Ars Technica on IPv4 exhaustion
owen at delong.com
Thu Jun 19 23:04:30 UTC 2014
It depends on how you define Nexus.
Currently the way number resource policy works is that global policy requires an identical policy
be put through the policy development process in each of the 5 regional internet registries and
adopted by all 5. It is then sent to the ASO AC (an elected body representing the 5 RIRs and their
communities to ICANN) who validates that the 5 RIR policy processes were, in fact, followed and
that identical (or nearly identical) policy was passed by each. If any differences need to be resolved,
the ASO AC works with the RIRs in question to get those resolved through the policy processes.

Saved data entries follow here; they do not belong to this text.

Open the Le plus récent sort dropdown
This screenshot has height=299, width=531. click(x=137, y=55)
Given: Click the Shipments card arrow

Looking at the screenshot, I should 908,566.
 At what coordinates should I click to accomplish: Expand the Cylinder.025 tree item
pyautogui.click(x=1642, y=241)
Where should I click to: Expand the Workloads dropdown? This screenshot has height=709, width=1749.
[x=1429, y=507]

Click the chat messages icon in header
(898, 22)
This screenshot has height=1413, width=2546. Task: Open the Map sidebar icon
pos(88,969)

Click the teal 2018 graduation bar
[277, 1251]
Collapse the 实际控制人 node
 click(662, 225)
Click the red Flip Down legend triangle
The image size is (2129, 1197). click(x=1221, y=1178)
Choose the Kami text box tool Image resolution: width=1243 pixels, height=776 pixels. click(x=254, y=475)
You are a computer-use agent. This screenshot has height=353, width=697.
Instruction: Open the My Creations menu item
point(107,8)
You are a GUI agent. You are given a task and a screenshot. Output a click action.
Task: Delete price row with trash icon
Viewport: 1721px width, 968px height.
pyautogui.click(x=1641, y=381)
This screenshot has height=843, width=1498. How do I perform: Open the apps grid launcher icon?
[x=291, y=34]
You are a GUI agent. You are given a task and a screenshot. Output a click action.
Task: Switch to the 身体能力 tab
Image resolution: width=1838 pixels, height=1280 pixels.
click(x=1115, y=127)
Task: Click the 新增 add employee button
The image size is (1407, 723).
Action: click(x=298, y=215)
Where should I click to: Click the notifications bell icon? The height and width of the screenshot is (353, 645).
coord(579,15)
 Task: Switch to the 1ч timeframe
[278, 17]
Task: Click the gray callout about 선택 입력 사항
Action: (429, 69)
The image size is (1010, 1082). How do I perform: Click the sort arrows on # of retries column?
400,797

Once all 5 RIR communities have agreed on a common policy, the ASO AC ratifies it and sends it
to the ICANN board for a final ratification. Once the ICANN board ratifies it, it is global policy.
Generally, these policies are limited to the ones which govern how the RIRs interact with IANA to
receive and/or return number resources that are managed by the RIRs.
This particular mechanism has worked quite well for many years. It would be a shame to see ICANN
take a more active (destructive) role in the process.
On Jun 19, 2014, at 12:59 , Barry Shein <bzs at world.std.com> wrote:
> But I thought ICANN was supposed to be the new and future nexus for
> all things internet governance?
> On June 19, 2014 at 13:57 morrowc.lists at gmail.com (Christopher Morrow) wrote:
>> On Thu, Jun 19, 2014 at 1:51 PM, Barry Shein <bzs at world.std.com> wrote:
>>> Really. You're really completely discounting ICANN in having any
>>> leadership or participative role in the IPv4/IPv6 transition?
>> What leadership position have you seen them take ASIDE from marketing
>> (in the last 2-3 yrs, but most of that has been ISOC not ICANN
>> directly) in the last 5 yrs or so?